徒然映画日記。

食わず嫌いは卒業し何でも観よう。思い切りネタバレありの「観た帳」です。

ハサミを持って突っ走る

2008年03月31日 | ★★★★



ハサミを持って突っ走る
おすすめ度
原題:RUNNING WITH SCISSORS
製作:2006年 アメリカ(日本未公開)
製作:デデ・ガードナー ブラッド・グレイ ライアン・マーフィー ブラッド・ピット
監督:ライアン・マーフィー
原作:オーガステン・バロウズ
脚本:ライアン・マーフィー オーガスティン・バロウズ
出演:ジョセフ・クロス アネット・ベニング アレック・ボールドウィン ブライアン・コックス

オーガステン・バロウズの自叙伝的小説を映画化したコメディ作品「ハサミを持って突っ走る」です。
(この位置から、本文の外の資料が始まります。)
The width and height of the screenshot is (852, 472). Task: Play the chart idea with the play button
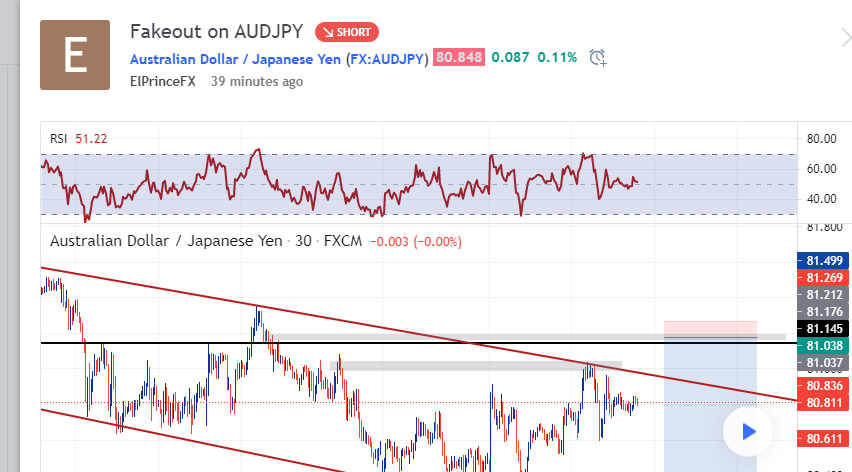tap(748, 432)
アルコール依存症の父と、繊細な心を持つ詩人の母と暮らしていたオーガスティン。諍いが絶えない両親は遂に離婚することになります。そんなある日、母は突然育児放棄します。残されたオーガスティンは母のカウンセラーをしているドクター・フィンチのもとに預けられます。そこに待ち受けていたのは、乱雑にちらかったピンクの家で暮らす奇天烈なな家族たちでした。

強烈な作品でした。まともな人がほとんど出てきません。
これが実体験に基づくお話だってことが、「人生は驚きに満ちている」って感じでした。

アル中の父。
精神不安定な母。
風変わりなドクターフィンチ。
片付けられない女、フィンチの妻アグネス。
父を崇拝する娘ナタリー。
愛していた男から出してもらった大学費用を実父に使い込まれてフィンチの家に養子に出されたホープ。
フィンチの患者で養子の少年性愛者二ール。

みんな間違いなくド変人。でもどこか憎めないから不思議です。

ある日突然生活環境が変わり、パンチの効いた人間に囲まれて生活することを強いられた、弱冠14歳のオーガスティン。フィンチの家では誰もオーガスティンに何もいいません。門限もない、勉強しろとも言われない。「自由」なことに「不自由」を感じ不安になる、居場所が見つけられない。すごく切ないですね。それでも彼は自分を見失わず何とか現状を打破しようともがくんですね~。

あと、アグネスの生き方が切ないんですよね。一生懸命働いてフィンチの学費を作り、いざ医者になってもちっとも生活が安定しない。彼女なりに一生懸命家族を守ろうと必死なのに、報われない。

雑然としたキッチンにオーガスティンが来て涙を浮かべて「グラタンを作って」っていうシーン、たまりません。素直なオーガスティンは無意識にアグネスの心をとかしていくんですね。っていうか、オーガスティンも「母親」を求めていたんですね。

暗~い過去を背負った人たちが繰り成す不条理エピソード満載の作品ですが、観た後妙なすがすがしさを感じてしまいました。